PASSAGE ->
####
# Invicta Pro Diver 8926 Review (Inc Pics)



## kc104 (May 1, 2009)

Just got this one from the USA so thought I would give a review on it. Here are the pics :




























and the winder I use to keep it topped up










And now for the review :

(1) Opening the box

Well I never actually got the box and as for the papers, nothing special there and the 5 year warranty is not for this watch so you have to pay for it. One year warranty on this one bit invicta's customer service record is a bit disappointing.

(2) First impressions

Wow. This is a 70 - 100 dollar watch and without touching it, and just looking at it, up close, it looks dam good. Then you pick it up - A good weight to it, most of it in the case but the bracelet has solid not folded links and can hold its own.

(3) The movement

Citizen auto movement, that can be seen on the back because this watch has a skeleton back. Winds only ANTI clockwise so set your winders to anti clockwise and if you don't have a winder, well you might find that it can not make it through the night, depending on how much you wear it through the day.

As for how good the movement is - it is Miyota 8215. For the price its not bad at all. Well looked after should last a long time.

(4)Features

(i) Bezel - Of course similar to the rolex sub but on close inspection the numbers are larger than on the rolex. Uni Directional and ticks round in a robust fashion. I would say, I would not want to use the bezel all the time for fear of breaking it.

(ii) Date - with cyclops. This is to copy the rolex but is not the same, it does not work wonderfully well and may annoy some. You can burn it off easily.

(iii) Second hand - sweeps round at 6 beats per second compared to a rolex which i believe is between 8 - 10. This gives it the same kind of sweep as an orient or seiko. When you pull out the crown to change the time or date, the seconds hand may skip backwards, this is nothing to fear.

(iv) Crown - screw down with 200 m water resistance. Has the invicta logo on crown. I feel the same about the crown as I do the bezel, in that I would not like to take it out to many times for fear of breaking it. You can change the date at position 2.

(5) bracelet and clasp

Yeah, ok the bracelet does not feel or weigh like a rolex. When you pick up the watch, one of things that tells you that its not a high end watch is the feel of the bracelet.

As for the clasp, you get 3 positions to change the pin, which is useful, and you get a second safety clasp, and thank goodness because the primary clasp on my watch is not too tight and may release if not secured with the second clasp.
####
DATASET CONTENT ->
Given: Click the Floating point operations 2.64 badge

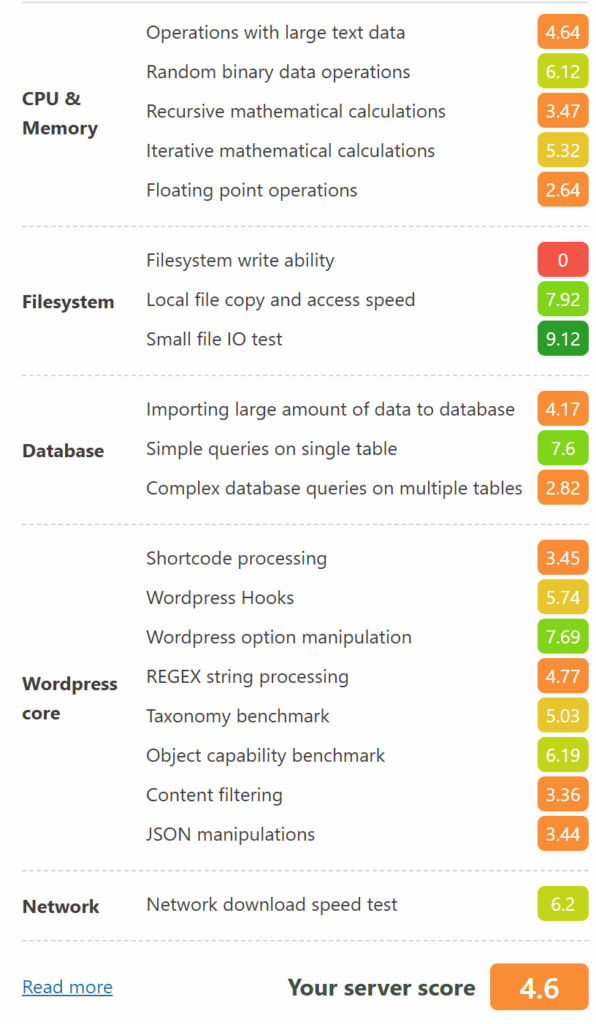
####
SET OF TASKS ->
[1] Answer these questions about the watch review.
(a) What water resistance does the screw-down crown have?
(b) How many beats per second does the second hand sweep at?
(c) How many positions does the clasp give for changing the pin?
[2] Return the part of the watch review from "(3) The movement" to "time for fear of breaking it.", copied word for word.

RESULTS BY TASK ->
[1]
(a) 200 m
(b) 6 beats per second
(c) 3 positions

[2]
(3) The movement

Citizen auto movement, that can be seen on the back because this watch has a skeleton back. Winds only ANTI clockwise so set your winders to anti clockwise and if you don't have a winder, well you might find that it can not make it through the night, depending on how much you wear it through the day.

As for how good the movement is - it is Miyota 8215. For the price its not bad at all. Well looked after should last a long time.

(4)Features

(i) Bezel - Of course similar to the rolex sub but on close inspection the numbers are larger than on the rolex. Uni Directional and ticks round in a robust fashion. I would say, I would not want to use the bezel all the time for fear of breaking it.